3. What household chore is your least favorite? Dishes....or picking up dog poop (yes, I realize that's outside, but its still a chore...so too bad.)

4. If you could bring three things to a deserted island, what would they be? A lifetime supply of Pepsi, A hat...(I have a tendency to get too much sun and be sick), and a boat. (is that cheating?)

5. What's the next big thing you are thinking about splurging on? Hmmm...well since I just repainted, I informed my hubby that we now need new flooring and furniture...so maybe....a little wishful thinking never hurt anyone.

6. Post a current photo

WHAT???  Now people will know that I don't look like a rainbow with a little m....
fine....party pooper.

7. If you could have ANY pet EVER, what/who would it be?
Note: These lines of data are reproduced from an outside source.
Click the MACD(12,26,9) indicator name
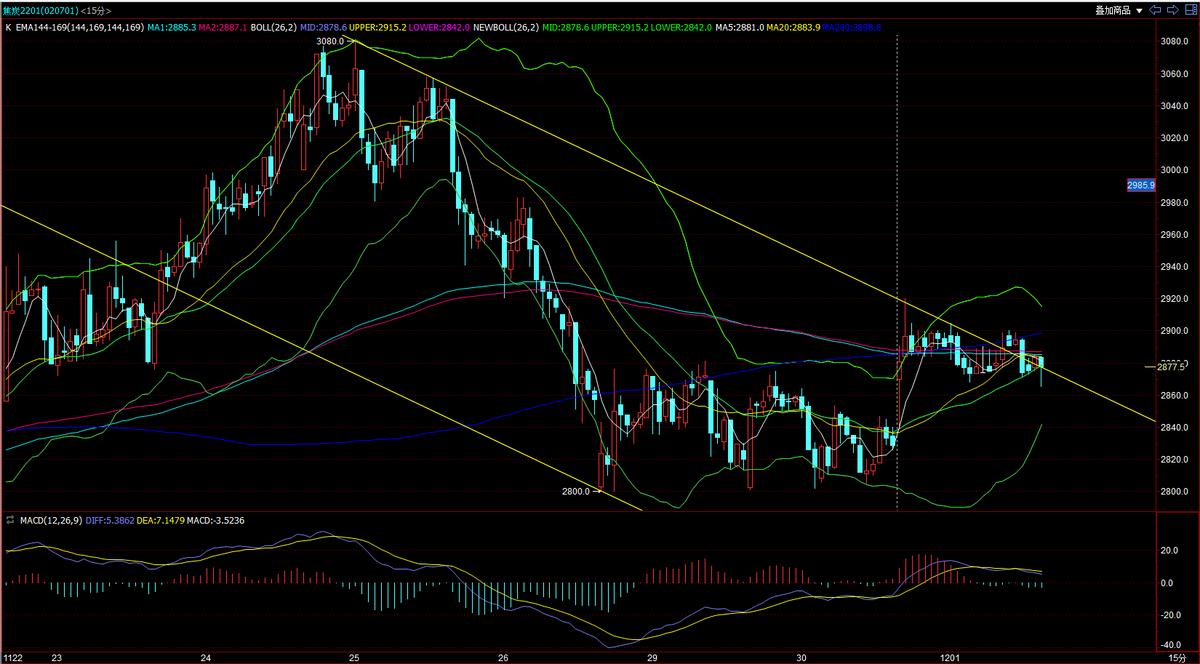coord(52,521)
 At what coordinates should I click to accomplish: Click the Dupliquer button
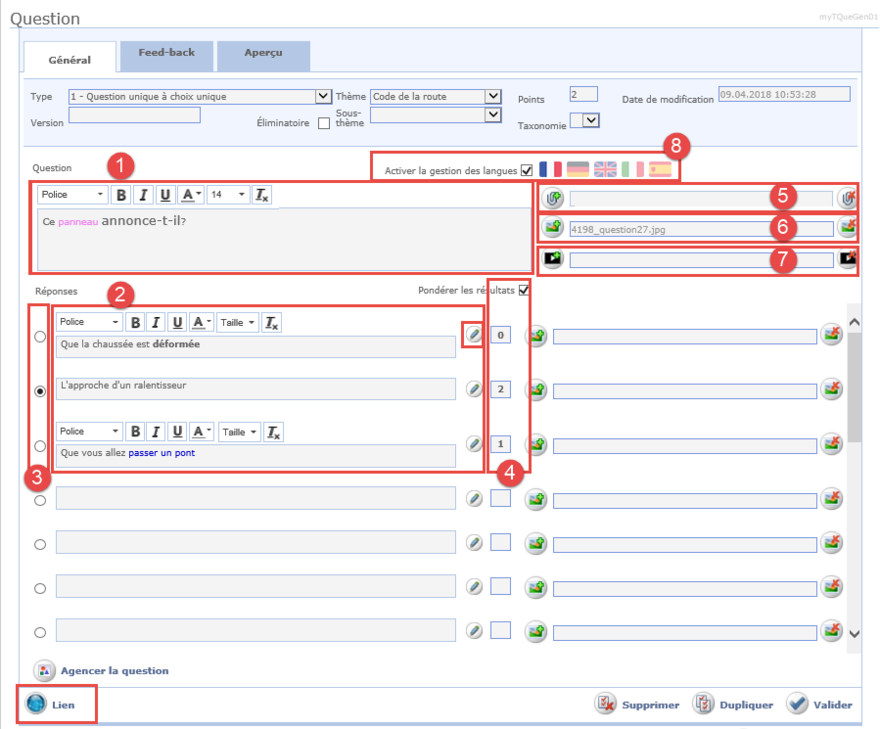[x=734, y=704]
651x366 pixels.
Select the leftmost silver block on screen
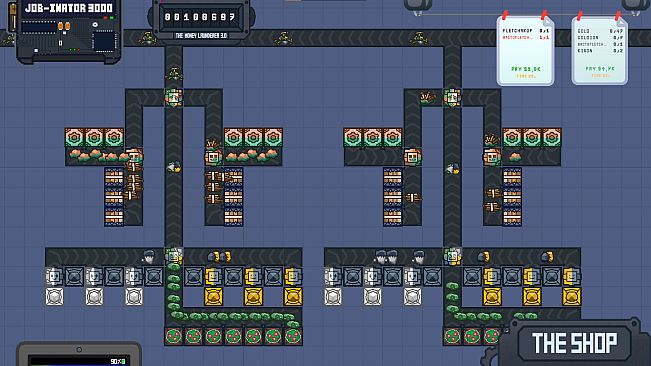[x=54, y=297]
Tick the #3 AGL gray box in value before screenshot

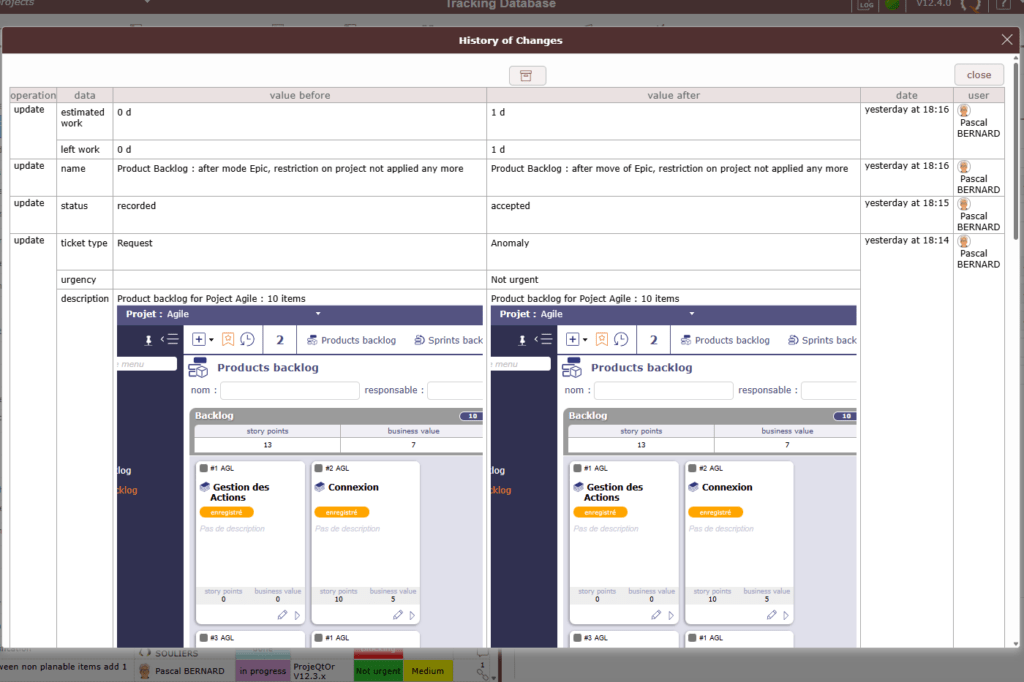(203, 637)
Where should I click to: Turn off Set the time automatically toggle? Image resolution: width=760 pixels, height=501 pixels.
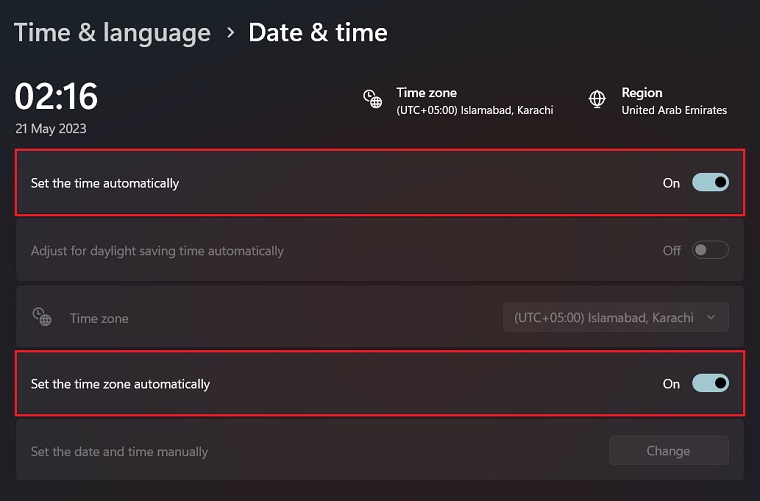710,183
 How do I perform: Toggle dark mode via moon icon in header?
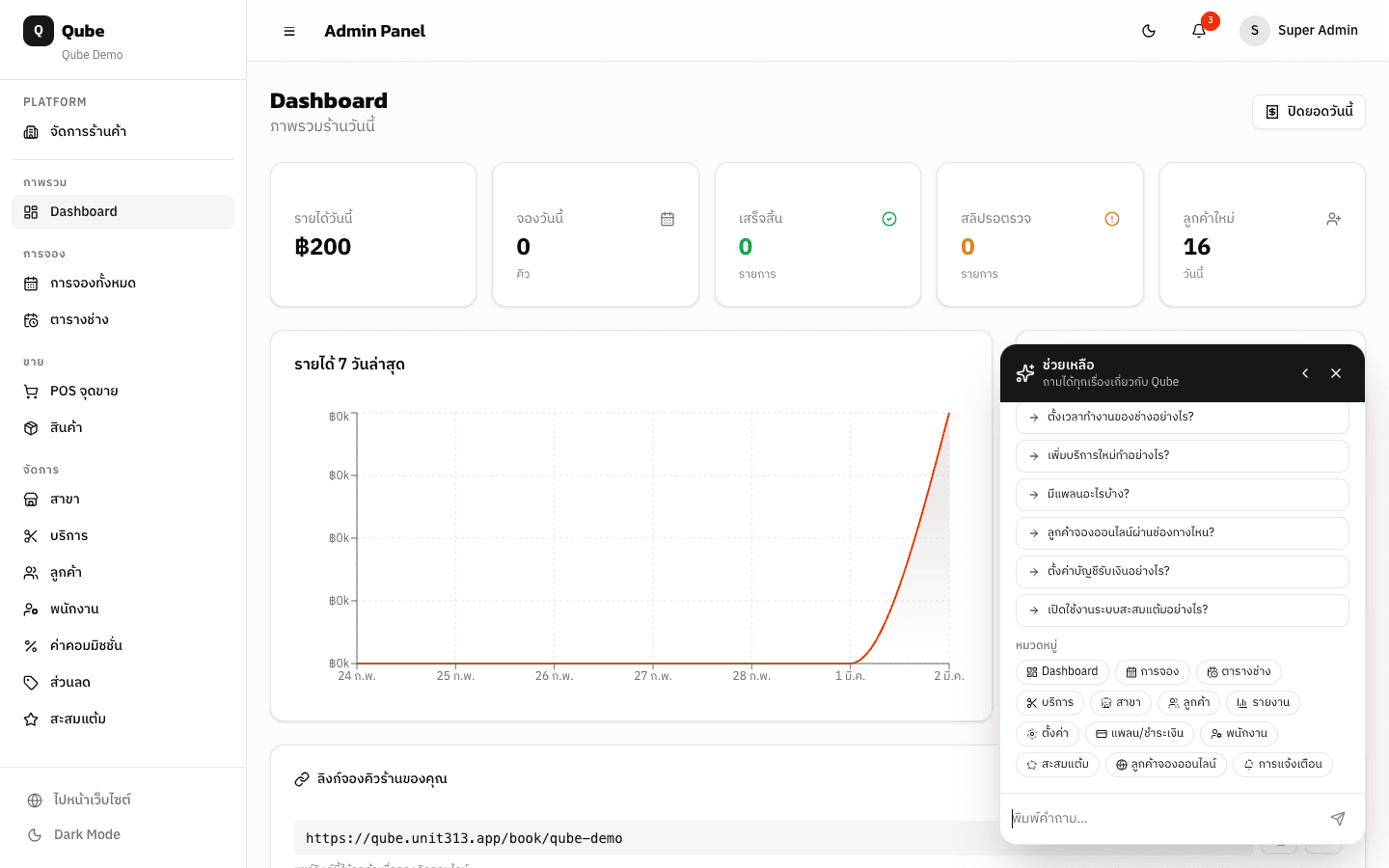click(x=1149, y=31)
I like Bing...our dog...he's good. (I did have that post about monkey's but apparently thats a no.)   Or an elephant...they look cool...but imagine the poop I'd have to pick up!
 
8. Who is your favorite musician/band and why? Silverchair...because Daniel Johns is hot....yeah...and their music is pretty sweet too...but basically he's hot.  Wow...I'm ridiculously shallow.

9. What celebrity annoys you the most and why?  Seriously....Barbara Walters....Who died and made her God....wait she's Jewish....does she believe in God?  I'm getting all my religions mixed up ever since I started praying to JesusAllahKrishnaVishnuYahweh.  But yeah, I have little to no patience for her...but she's a snazzy dresser for being 87...what  she's 94?  No shit  (just kidding, really, she's 80 right now...and yes, she looks good, but she weilds too much power...malevolently...thats right, look it up.)
Photo: Evan Agostini / AP
Source: AP

10. What has been your biggest letdown lately?  The color I painted my house...I swear it looked greyish blue....but now I feel as though I am in a senior lodge with a pastel lilac color ....everywhere...all I need is a set of dentures by the sink a few Depends and you'd never know the difference.
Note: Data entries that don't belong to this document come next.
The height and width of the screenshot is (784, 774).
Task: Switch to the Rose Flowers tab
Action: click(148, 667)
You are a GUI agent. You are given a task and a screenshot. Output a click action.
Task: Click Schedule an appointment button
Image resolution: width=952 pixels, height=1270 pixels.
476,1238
11. Worst job you have ever had and why?  Tree farm....I worked for two months when I was a teenager at this little tree farm.  I had to roll up 15 little trees in saran wrap...my hands were so sore...they were permanently half curled for those 2 months.  Shitty job.

12. Guilty pleasures?   Seriously...you don't want to know.  Pepsi....chips...and hollandaise sauce  (its on top of Eggs Benedict.)  It looks gross, but its so good....and you can hear your arteries clogging while you eat it.
And maybe wine...but only white wine...and really only Dr. ZenZen.
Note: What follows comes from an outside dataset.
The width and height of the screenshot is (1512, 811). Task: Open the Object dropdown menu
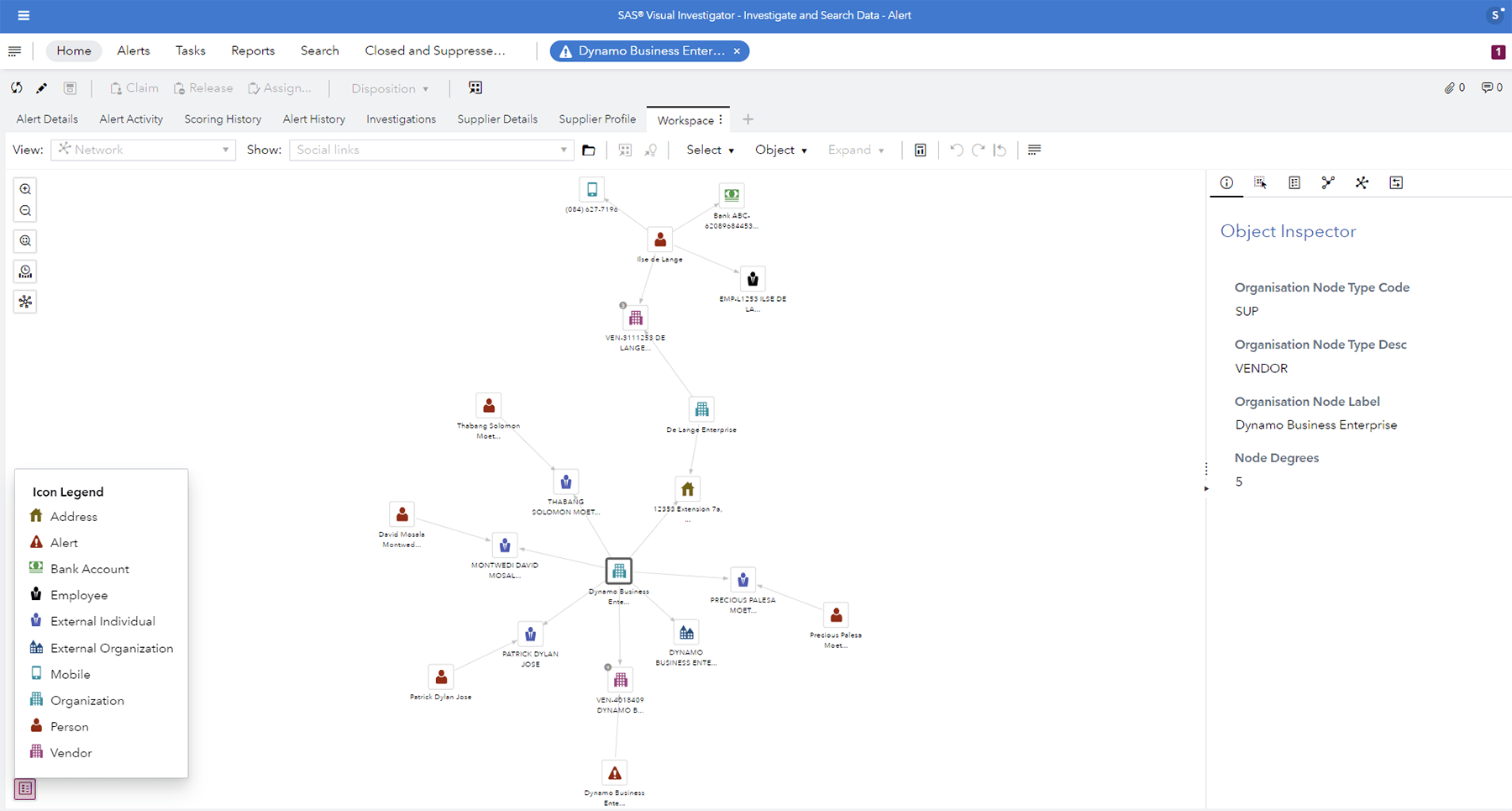(x=780, y=150)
13. The last argument you had with someone - what was it about? 
My 4 year old wanting a Chihuahua.

4yo: I want a Chihuahua
ME: no
4yo:  I want a Chihuaha....NOW. (Little balled fists and stamping feet.)
Me:  no, Veruca Salt....now get in the truck
4yo:  Thats not my name...and I still don't have a Chihuahua
Me:  I noticed.
(And she wanted to name the Chihuahua...DAVE...really!?  That is totally not a chihuahua name...You have to name a chihuahua like Pepito or Taco or SkippyJon Jones.)



14. What would be something you would NEVER do, even if someone paid you a shit ton of money?  Aside from the obvious answer of I wouldn't kill anyone, I don't think I'd ever want anything to do with Coca-Cola....thats right...everyone has standards....and I refuse to drink/work for/ be paid to promote anything to do with that nasty drink.

So there you have it....a bunch of answers to questions that you never wanted me to answer.

So, now I must pass it along to seven people...
(I've tried to not double up from Scrappy's list)

Pennyclad  - Venfrippery....with a name like that you have to check out the blog!
Allegra - Fonzie was Six Four...go ahead take a peek!
Clare Actman - The Clare Actman Files
Kate - Hotdishing
Jessica Catalano - The Ganga Kitchen Revolution
CKrets Galore - Kick her right in the Habit (and no, its not about nuns!)
Nicole Jilted and Starting Over

ok...I'm supposed to give you 7 more questions...and I will,  but how about you pick 10 or so out of all the questions and answer them.

1. What is your favorite belonging?
2.What is your favorite drink?
3.  What was your first memory?
4. How much wood could a woodchuck chuck if a woodchuck could chuck wood?
5.  What are your feelings about Wal-Mart?
6. Who was your favorite celeb when you were 12?
7.  What are the worst traits to have in a friend?